FRAGMENTO DEL TEXTO >>
|---|

Un Puente sobre el Drina. Ivo Andric

kapiaIvo Andric, connotado escritor de origen bosnio (1892-1975), creó en los años de la Segunda Guerra Mundial una trilogía novelística denominada ‘de los Balcanes’.  Esta es la presentación del segundo libro: ‘Un puente sobre el Drina’.

Drina es el nombre de un río que desde antiguo ha hecho de frontera natural entre Bosnia y Serbia. En el siglo XVI, cuando la región circundante conformaba una provincia adscrita al imperio turco, el visir que la gobernaba decidió construir un puente sobre dicho río, a la altura de la ciudad de Vichegrado.

La novela cubre los cuatro siglos que van desde la construcción del puente hasta el período inicial de la Primera Guerra Mundial.

|---|

LOS DATOS >>
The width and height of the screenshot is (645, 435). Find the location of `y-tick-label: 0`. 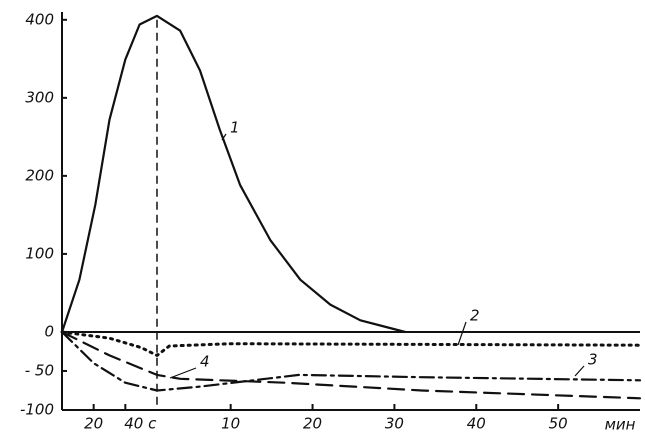

y-tick-label: 0 is located at coordinates (49, 331).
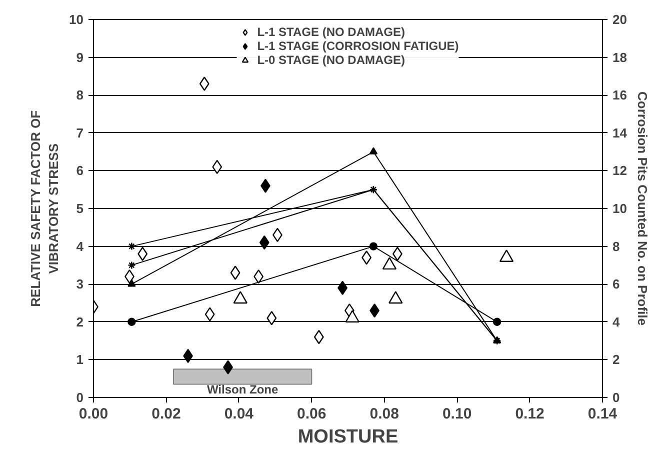 The width and height of the screenshot is (663, 457). Describe the element at coordinates (76, 20) in the screenshot. I see `y-tick-label: 10` at that location.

|---|

TAREAS >>
1. Indica si cada afirmación coincide con el fragmento sobre «Un puente sobre el Drina». Responde sí o no y cita las palabras exactas del fragmento que lo deciden.
(a) El Drina ha servido desde antiguo de frontera natural entre Bosnia y Serbia.
(b) El puente se levantó a la altura de la ciudad de Sarajevo.
(c) La novela llega hasta el final de la Primera Guerra Mundial.
2. Contesta según el fragmento sobre «Un puente sobre el Drina»:
(a) ¿Qué libro de la trilogía de los Balcanes es esta novela?
(b) ¿En qué siglo decidió el visir construir el puente?
(c) ¿Cuántos siglos abarca la novela?
3. Continúa el fragmento sobre «Un puente sobre el Drina» a partir de su última oración.

RESPUESTAS >>
1.
(a) Sí: «desde antiguo ha hecho de frontera natural entre Bosnia y Serbia».
(b) No: «a la altura de la ciudad de Vichegrado».
(c) No: «hasta el período inicial de la Primera Guerra Mundial».

2.
(a) El segundo.
(b) En el siglo XVI.
(c) Cuatro.

3.
Se trata de una obra de ficción con basamento en hechos históricos. Su registro es episódico, alternando la anécdota y el drama. Andric es un estupendo fabulador, de modo que en ‘Un puente…’ ni lo dramático degenera en patetismo ni lo anecdótico en banalidad. Nunca sus materiales, aquellos de los que se vale el autor, llegan a degradar el alto nivel del todo. Mi impresión es que Andric advierte en cada situación un indicio de sentido –de la vida, del mundo, del ser del hombre-, sin que esto signifique que la novela abunde en filosofías (como no abunda en simbolismos). Acaso hiciera una muy certera selección de lo que, a su juicio, merece ser contado en unas crónicas (mayormente ficticias, cómo éstas de la ciudad de Vichegrad). El caso es que ninguno de los episodios que componen la novela adolece de gratuidad, y todos ellos sortean con éxito los riesgos de la sordidez y el melodrama.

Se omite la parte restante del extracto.